Il numero di scambi di mezzi durante la coltura sferoidale è determinato dalla linea cellulare utilizzata. Tuttavia, in genere, gli scambi medi a mezzo volume ogni 2-3 giorni sono applicabili nella maggior parte dei casi per reintegrare i nutrienti. Abbiamo utilizzato l'approccio dell'aggregazione forzata per generare sferoidi 3D utilizzando micropiastre cellulore-repellenti da fonti disponibili in commercio per un rapido sviluppo e distribuzione di modelli sferoidi negli studi di analisi XF. Tuttavia, piattaforme alternative potrebbero essere più adatte a generare sferoidi da altri tipi di cellule, ad esempio approcci a goccia sospesa o incorporati in matrice. Nei laboratori con risorse limitate, gli utenti potrebbero voler guardare verso la tecnica di sovrapposizione di agarosio-liquido per la formazione di superfici di micropiastre repellenti per cellule51,52 per ridurre significativamente i costi economici delle fasi iniziali di sviluppo del metodo sferoide. Il movimento degli sferoidi tra i vasi di coltura è necessario per eseguire l'analisi XF e altri saggi a valle. La facilità di trasferimento è in genere dettata dalla dimensione sferoide e dalla densità complessiva.
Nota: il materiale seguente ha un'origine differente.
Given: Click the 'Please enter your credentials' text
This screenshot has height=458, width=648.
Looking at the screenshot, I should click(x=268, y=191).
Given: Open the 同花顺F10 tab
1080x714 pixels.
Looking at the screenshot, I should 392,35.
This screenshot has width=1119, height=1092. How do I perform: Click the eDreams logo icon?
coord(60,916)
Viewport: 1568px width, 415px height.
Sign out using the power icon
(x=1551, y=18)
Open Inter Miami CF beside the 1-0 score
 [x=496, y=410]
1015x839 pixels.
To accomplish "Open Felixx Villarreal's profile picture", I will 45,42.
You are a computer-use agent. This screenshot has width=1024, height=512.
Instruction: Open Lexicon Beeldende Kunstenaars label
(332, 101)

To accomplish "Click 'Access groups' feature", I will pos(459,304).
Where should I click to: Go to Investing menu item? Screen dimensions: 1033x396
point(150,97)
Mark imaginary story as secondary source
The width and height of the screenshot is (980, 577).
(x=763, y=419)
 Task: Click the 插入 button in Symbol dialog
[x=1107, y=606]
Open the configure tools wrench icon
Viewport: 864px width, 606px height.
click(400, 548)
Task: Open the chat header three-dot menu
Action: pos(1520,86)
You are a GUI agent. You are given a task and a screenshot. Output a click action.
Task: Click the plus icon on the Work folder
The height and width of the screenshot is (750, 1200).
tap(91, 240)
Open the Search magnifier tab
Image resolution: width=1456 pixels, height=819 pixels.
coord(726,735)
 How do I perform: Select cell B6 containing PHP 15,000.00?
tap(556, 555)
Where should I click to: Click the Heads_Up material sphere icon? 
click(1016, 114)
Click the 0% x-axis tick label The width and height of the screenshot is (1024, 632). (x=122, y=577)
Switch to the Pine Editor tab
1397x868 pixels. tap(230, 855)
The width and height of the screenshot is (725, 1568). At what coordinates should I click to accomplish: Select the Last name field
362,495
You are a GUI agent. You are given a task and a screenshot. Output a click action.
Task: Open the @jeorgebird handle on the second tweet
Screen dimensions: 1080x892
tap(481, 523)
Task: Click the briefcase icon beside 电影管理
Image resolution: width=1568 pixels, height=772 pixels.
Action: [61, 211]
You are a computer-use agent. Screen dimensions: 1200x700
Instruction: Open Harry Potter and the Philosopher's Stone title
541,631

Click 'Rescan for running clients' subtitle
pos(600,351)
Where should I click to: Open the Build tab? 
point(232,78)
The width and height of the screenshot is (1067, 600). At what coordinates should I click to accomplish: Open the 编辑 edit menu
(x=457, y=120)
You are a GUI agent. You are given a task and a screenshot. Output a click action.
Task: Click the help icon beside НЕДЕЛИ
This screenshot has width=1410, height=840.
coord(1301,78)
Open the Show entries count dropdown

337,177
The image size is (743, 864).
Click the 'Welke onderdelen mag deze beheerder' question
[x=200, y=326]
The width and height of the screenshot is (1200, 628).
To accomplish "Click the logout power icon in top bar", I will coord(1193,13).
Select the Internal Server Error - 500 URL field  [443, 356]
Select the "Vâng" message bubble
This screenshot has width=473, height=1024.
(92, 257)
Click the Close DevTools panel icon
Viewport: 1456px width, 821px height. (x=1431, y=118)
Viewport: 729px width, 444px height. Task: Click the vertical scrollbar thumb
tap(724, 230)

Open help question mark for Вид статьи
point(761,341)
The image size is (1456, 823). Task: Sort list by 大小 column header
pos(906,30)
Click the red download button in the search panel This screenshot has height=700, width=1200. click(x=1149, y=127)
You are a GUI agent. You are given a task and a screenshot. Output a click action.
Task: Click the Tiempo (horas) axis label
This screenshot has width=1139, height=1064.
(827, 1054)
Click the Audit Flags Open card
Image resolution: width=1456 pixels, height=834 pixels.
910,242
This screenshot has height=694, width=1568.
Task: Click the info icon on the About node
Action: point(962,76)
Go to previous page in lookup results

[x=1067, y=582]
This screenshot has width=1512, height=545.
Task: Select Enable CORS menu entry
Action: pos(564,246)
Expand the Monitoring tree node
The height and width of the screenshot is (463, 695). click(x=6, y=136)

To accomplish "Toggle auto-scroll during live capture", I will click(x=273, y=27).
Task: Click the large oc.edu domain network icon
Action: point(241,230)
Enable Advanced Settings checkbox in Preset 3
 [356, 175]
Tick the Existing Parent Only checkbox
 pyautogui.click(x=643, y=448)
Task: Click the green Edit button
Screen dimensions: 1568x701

Si consiglia di utilizzare una punta della pipetta a orifizio largo P200 o P1000 per mantenere l'integrità dello sferoide; le punte delle pipette di foro più piccolo rischiano l'interruzione meccanica dello sferoide, che può essere acquistato commercialmente o, con cura, realizzato semplicemente tagliando l'estremità della punta della pipetta per aumentare l'orifizio. Tuttavia, questo approccio può essere suscettibile di introdurre un pelo nella plastica intorno all'estremità della punta, che potrebbe causare interruzioni meccaniche durante la manipolazione. L'uso di una retroilluminazione o di una lightbox è utile anche per la manipolazione e l'osservazione degli sferoidi al microscopio di dissezione come passo essenziale per garantire il successo del trasferimento degli sferoidi nella micropiastra del saggio sferoidale. Inoltre, la posizione sferoide all'interno del pozzetto di una micropiastra di saggio sferoidale è di particolare importanza e influisce direttamente sull'OCR e sull'effetto composto durante un tipico test MitoStress (Figura 7), molto probabilmente a causa della relazione tra la posizione sferoide e i fluorofori della sonda del sensore.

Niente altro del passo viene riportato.